More than 200 settlements have been constructed
in the occupied territories; 400,000 Israelis have moved across
the 1967 boundaries (200,000 in the West Bank, 200,000 in East
Jerusalem and 6,000 in Gaza). Although settlements take up only
1.6 percent of the West Bank, ) fully 42 percent is under the
effective control of Israel's local and regional. councils or
the military. Besides settling the "Greater Land of Israel'
a key goal of the settlement enterprise has been to foreclose
the establishment of a viable Palestinian state (or, for some,
any Palestinian state) by carving the occupied territories into
dozens of enclaves surrounded, isolated and controlled by Israeli
settlements, infrastructure and military. While leaving enough
land free for a Palestinian ministate of greater or smaller proportions,
the settlement network ensures effective Israeli control over
Palestinian movement and construction.
While a number of Israeli highways were
built in the occupied territories before the Oslo accords, construction
of a massive system of twenty-nine highways and bypass roads,
funded entirely by the United States (at a cost of $3 billion),
was begun only at the start of the peace process. Designed to
link settlements, to create barriers to Palestinian movement,
and, in the end, to incorporate the West Bank into Israel proper
this project, which takes up an additional 17 percent of West
Bank land, contributed materially to the creation of "facts
on the round" that prejudiced the negotiations.
Another mechanism of division and control
that came into being with the signing of the Oslo II agreement
in 1995 was the further carving of the occupied territories into
Areas A, B and C (in the West Bank),* H-1 and H-2 in Hebron, Yellow,
Green, Blue and White in Gaza, Israeli-controlled "nature
reserves," closed military areas, security zones, and "open
green spaces" which restricted Palestinian construction in
more than half of East Jerusalem.
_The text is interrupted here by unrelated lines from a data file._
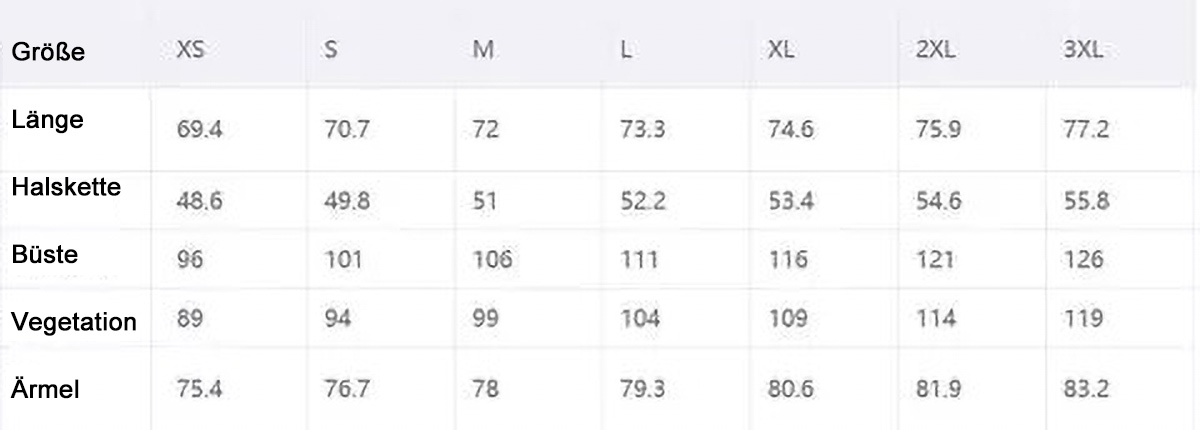
Task: Click the 49.8 Halskette value for S
Action: [x=347, y=201]
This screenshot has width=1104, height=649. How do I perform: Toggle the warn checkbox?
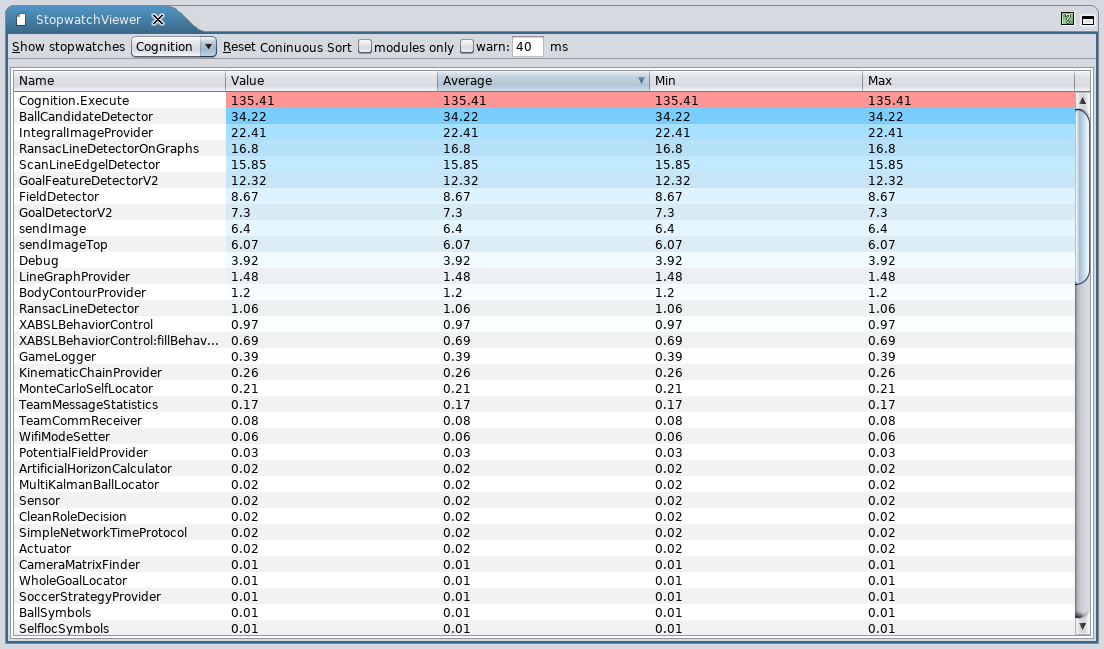point(467,46)
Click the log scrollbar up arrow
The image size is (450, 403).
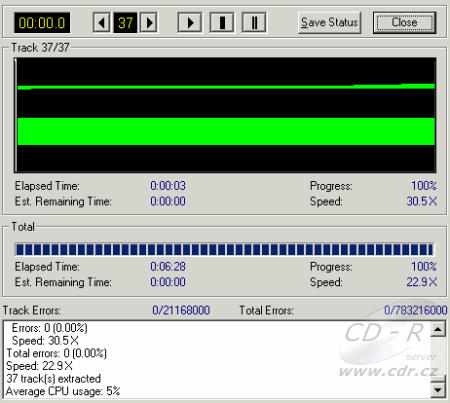(438, 329)
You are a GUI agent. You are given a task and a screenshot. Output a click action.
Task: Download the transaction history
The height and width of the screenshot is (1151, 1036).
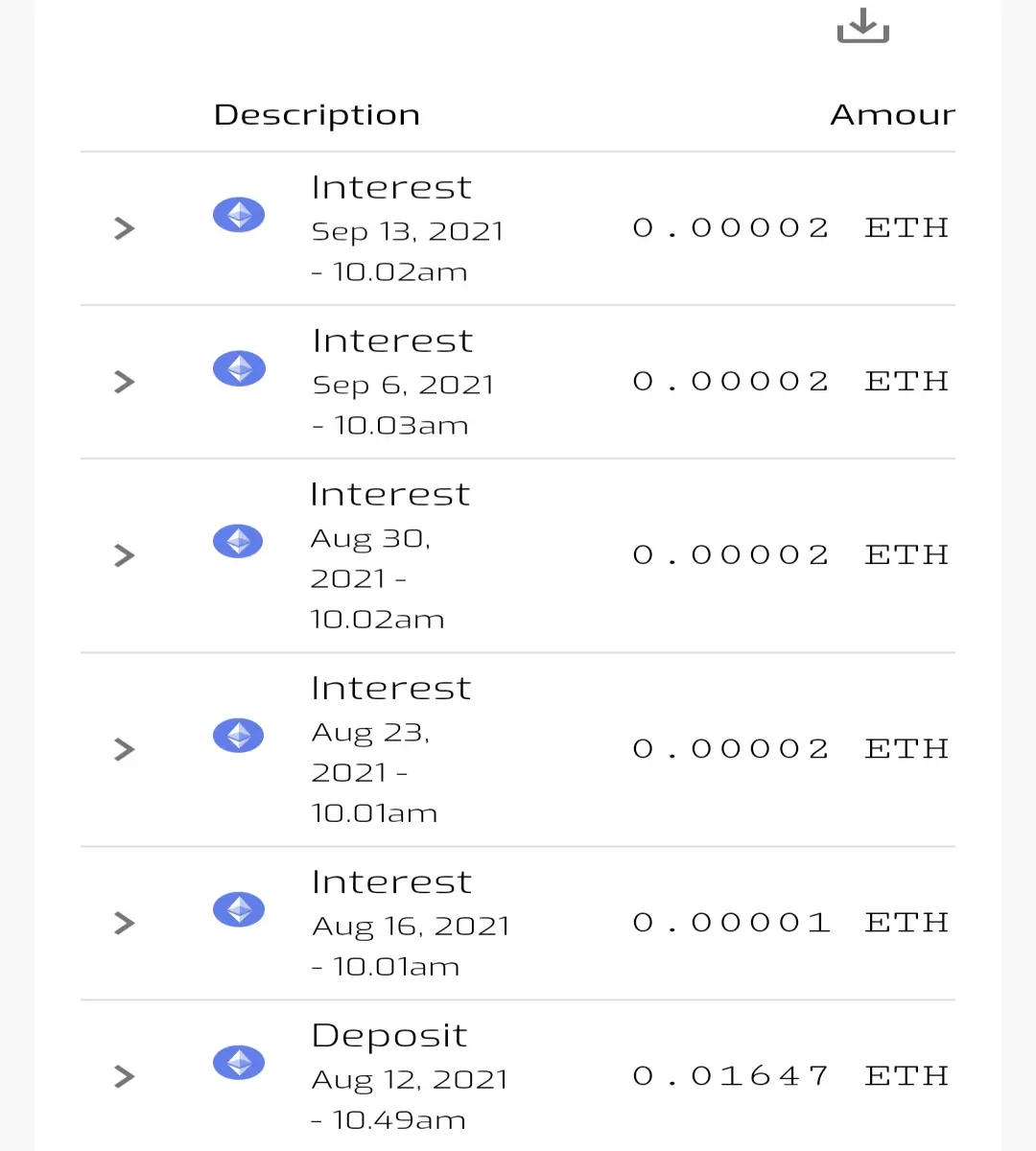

This system, which has become
ever more formalized and controlled, confines Palestinians to
an archipelago of some 190 islands encircled by the Israeli matrix.
Israel formally controls 60 percent of the West Bank (Area C),
60 percent of Gaza and all of East Jerusalem. Its frequent incursions
into Palestinian territory and its virtual destruction of the
Palestinian Authority in March and April 2002 have left it, however,
in de facto control of the entire country. Hundreds of permanent,
semi-permanent and "spontaneous" checkpoints and border
crossings severely limit and control Palestinian movement.
Construction of seven (of a planned twelve)
industrial parks on the seam between the occupied territories
and Israel give new life to isolated settlements while robbing
Palestinian cities, with which they are in direct competition
for workers and markets, of their own economic vitality. The industrial
parks exploit cheap Palestinian labor while denying Palestinian
workers access to Israel. They also allow Israel's most polluting
and least profitable industries to continue dumping their industrial
wastes into the West Bank and Gaza.
Israel's matrix of control extends underground
as well, using settlement sites to maintain control over the main
aquifers of the occupied territories and other vital natural resources.
p35
"Security" is defined by Israel in such maximalist terms
that it ensures Israeli political, military, and economic control.
Israel insists that a Palestinian state must be demilitarized
and forbidden to enter into military pacts with other states,
that Israel control Palestinian airspace, and that it reserve
the right to deploy forces in the Jordan Valley in the indeterminate
event that it perceives a threat of invasion. Controlling Palestinian
labor and commercial movement through the imposition of security
borders, part of Israel's declared policy of "separation"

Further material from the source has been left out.